Thank you for posting this recipe. 
I have all the ingredients in my pantry so will make it tomorrow as I just love cheesecake.


----------



## RookieRetiree (Jan 27, 2011)

bundyanne07 said:


> Thank you for posting this recipe.
> I have all the ingredients in my pantry so will make it tomorrow as I just love cheesecake.


This has a frothy consistency that makes it lighter.


----------



## glendajean (Nov 1, 2012)

Remember this desert from childhood. I make it now from my grandmother's recipe, but she didn't use the cream cheese. I think this would add more substance (and calories) and plan to try it. I also use only fresh squeezed lemon. I've tried the bottled juice but it doesn't cut the evaporated milk taste as well. One hint: When the recipe says "Well Chilled" it means in the refrigerator at least overnight.


----------



## Country Bumpkins (Feb 18, 2011)

glendajean said:


> Remember this desert from childhood. I make it now from my grandmother's recipe, but she didn't use the cream cheese. I think this would add more substance (and calories) and plan to try it. One hint: When the recipe says "Well Chilled" it means in the refrigerator at least overnight.


Can you share your grandmother's recipe?

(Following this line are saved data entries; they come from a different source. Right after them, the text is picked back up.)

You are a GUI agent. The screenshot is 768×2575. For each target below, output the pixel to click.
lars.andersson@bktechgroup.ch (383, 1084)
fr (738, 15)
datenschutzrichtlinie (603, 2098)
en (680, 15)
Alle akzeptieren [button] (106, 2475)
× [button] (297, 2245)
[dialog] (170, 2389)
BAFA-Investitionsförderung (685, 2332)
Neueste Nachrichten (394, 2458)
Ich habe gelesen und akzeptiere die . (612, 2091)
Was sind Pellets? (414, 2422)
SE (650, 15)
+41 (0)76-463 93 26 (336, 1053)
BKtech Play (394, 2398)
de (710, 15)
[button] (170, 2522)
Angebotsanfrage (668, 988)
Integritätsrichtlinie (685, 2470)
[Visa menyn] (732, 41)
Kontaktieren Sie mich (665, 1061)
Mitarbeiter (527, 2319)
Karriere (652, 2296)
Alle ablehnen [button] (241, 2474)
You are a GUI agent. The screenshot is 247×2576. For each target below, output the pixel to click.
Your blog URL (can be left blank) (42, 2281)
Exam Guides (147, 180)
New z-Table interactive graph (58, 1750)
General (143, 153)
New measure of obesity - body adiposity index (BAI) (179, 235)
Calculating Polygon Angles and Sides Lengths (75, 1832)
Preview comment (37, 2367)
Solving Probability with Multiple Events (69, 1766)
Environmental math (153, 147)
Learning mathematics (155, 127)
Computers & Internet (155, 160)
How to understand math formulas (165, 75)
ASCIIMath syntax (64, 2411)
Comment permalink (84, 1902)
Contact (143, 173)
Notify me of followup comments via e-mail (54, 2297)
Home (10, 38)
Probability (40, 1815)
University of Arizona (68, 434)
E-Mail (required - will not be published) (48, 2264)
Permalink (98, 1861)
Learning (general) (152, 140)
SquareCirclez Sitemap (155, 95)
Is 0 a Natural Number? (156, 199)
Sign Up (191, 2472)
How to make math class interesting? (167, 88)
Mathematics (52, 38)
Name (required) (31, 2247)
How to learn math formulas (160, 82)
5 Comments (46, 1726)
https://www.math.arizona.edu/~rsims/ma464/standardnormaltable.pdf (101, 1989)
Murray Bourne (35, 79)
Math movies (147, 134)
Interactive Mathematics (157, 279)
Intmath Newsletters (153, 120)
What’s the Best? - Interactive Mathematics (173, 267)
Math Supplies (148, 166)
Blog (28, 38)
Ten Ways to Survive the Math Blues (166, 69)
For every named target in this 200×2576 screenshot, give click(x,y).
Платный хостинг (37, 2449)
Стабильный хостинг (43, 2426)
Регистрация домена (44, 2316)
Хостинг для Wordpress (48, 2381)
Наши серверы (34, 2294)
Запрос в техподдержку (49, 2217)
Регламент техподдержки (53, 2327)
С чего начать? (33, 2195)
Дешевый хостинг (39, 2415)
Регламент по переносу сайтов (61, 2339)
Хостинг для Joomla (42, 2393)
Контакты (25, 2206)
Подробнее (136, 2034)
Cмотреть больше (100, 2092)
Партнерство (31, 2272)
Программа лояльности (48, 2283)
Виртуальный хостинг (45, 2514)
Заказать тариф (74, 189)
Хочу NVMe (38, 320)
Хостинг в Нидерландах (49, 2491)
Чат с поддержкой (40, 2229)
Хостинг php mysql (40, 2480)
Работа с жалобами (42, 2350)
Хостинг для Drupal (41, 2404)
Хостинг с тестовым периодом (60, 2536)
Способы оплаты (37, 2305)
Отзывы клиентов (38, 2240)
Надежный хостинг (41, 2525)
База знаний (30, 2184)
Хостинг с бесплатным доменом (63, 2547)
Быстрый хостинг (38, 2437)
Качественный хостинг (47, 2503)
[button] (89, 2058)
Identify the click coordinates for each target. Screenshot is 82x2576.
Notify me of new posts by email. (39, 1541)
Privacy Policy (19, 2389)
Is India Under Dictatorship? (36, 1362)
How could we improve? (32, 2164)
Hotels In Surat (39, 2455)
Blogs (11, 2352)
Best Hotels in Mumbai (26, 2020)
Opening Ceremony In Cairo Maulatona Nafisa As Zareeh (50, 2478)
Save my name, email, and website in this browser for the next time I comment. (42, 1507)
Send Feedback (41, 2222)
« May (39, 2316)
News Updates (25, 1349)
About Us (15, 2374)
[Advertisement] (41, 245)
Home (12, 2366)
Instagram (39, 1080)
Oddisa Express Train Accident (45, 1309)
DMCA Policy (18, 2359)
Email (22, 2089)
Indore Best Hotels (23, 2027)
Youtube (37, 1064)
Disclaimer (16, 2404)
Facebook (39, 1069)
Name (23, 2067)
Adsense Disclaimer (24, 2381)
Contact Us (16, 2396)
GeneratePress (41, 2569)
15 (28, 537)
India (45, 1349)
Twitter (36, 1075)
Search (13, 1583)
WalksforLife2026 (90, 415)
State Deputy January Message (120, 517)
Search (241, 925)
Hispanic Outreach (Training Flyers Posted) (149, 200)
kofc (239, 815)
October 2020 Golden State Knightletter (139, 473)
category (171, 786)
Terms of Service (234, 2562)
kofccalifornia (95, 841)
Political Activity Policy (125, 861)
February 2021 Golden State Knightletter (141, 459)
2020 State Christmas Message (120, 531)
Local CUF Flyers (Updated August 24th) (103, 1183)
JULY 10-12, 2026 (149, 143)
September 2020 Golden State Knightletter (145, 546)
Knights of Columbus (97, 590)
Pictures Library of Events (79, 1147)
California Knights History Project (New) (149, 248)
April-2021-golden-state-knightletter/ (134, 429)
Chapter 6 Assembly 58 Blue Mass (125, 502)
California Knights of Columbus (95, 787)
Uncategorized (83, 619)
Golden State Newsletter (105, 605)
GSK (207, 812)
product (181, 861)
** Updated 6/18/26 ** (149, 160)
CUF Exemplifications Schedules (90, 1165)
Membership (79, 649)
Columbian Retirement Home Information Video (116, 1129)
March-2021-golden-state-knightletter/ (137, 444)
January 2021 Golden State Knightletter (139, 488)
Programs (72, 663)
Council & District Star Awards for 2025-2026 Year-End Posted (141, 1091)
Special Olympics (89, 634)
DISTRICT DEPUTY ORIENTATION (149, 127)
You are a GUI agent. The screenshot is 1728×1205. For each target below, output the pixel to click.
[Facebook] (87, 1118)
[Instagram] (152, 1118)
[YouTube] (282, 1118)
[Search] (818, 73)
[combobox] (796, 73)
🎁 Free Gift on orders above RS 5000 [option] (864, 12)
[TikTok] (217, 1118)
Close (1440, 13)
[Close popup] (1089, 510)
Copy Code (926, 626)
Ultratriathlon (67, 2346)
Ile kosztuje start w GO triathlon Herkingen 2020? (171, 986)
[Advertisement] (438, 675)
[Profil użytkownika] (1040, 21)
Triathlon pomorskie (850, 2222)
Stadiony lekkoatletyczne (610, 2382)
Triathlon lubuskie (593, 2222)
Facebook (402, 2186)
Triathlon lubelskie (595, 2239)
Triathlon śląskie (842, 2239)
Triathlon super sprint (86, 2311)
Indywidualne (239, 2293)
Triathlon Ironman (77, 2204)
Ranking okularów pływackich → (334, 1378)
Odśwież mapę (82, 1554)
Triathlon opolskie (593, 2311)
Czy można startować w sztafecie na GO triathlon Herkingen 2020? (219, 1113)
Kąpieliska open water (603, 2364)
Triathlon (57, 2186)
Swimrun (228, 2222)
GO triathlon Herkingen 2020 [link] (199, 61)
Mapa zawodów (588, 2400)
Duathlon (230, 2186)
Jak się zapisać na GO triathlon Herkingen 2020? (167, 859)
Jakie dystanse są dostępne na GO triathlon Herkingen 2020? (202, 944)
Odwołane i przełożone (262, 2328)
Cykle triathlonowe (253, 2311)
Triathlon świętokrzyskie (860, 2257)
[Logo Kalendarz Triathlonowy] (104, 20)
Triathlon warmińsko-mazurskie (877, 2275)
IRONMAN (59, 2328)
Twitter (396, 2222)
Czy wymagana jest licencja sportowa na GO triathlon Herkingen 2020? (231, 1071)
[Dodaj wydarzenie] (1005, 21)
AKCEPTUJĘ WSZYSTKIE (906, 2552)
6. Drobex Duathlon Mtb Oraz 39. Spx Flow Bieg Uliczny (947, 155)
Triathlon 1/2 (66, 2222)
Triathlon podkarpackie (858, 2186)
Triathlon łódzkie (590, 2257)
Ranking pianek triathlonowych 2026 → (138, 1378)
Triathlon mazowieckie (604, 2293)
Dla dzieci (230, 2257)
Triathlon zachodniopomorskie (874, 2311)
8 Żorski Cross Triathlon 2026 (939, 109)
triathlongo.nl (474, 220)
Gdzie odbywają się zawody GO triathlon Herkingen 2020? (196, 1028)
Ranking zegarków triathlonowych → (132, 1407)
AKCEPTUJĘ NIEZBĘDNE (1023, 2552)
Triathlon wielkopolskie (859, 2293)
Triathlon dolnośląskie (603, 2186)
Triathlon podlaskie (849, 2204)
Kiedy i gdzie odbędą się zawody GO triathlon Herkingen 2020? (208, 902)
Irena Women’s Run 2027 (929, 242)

I am thinking I want to try the Woolworth one with lime jello.


----------



## glendajean (Nov 1, 2012)

The night before put the Pet milk in the refrigerator.

Lemon Fluff
Ingredients :
1 lg. can Pet milk, chilled
1 (3 oz.) pkg. lemon gelatin
1 1/3 c. boiling water
1 c. sugar
1/4 c. fresh squeezed lemon juice
1 sleeve Graham Crackers, crushed
Preparation :
Dissolve gelatin in water. Refrigerate until thick like jelly.
Whip milk and refrigerate. Whip gelatin until frothy. Add juice
and sugar; fold milk into gelatin. Line a 13 x 9 inch pan with
crushed Graham Crackers, reserving some for top. 
Add gelatin mixture and sprinkle remaining crumbs on top. 
Refrigerate. Cut into squares and serve cold.


----------



## RookieRetiree (Jan 27, 2011)

http://www.food.com/recipe/milnot-cheesecake-327707

This is the Milnot version. Beater, bowl, etc. should be ice cold before whipping the Milnot


----------



## Country Bumpkins (Feb 18, 2011)

glendajean said:


> The night before put the Pet milk in the refrigerator.
> 
> Lemon Fluff
> Ingredients :
> ...


Thanks!


----------



## Country Bumpkins (Feb 18, 2011)

RookieRetiree said:


> http://www.food.com/recipe/milnot-cheesecake-327707
> 
> This is the Milnot version. Beater, bowl, etc. should be ice cold before whipping the Milnot


I use to use Milnot. I will look for it. Thanks


----------



## retiredwoman (Feb 25, 2014)

thanks, looks good.


----------



## Country Bumpkins (Feb 18, 2011)

RookieRetiree said:


> http://www.food.com/recipe/milnot-cheesecake-327707
> 
> This is the Milnot version. Beater, bowl, etc. should be ice cold before whipping the Milnot


I looked for Milnot but couldn't find it here. I use to use it years ago.


----------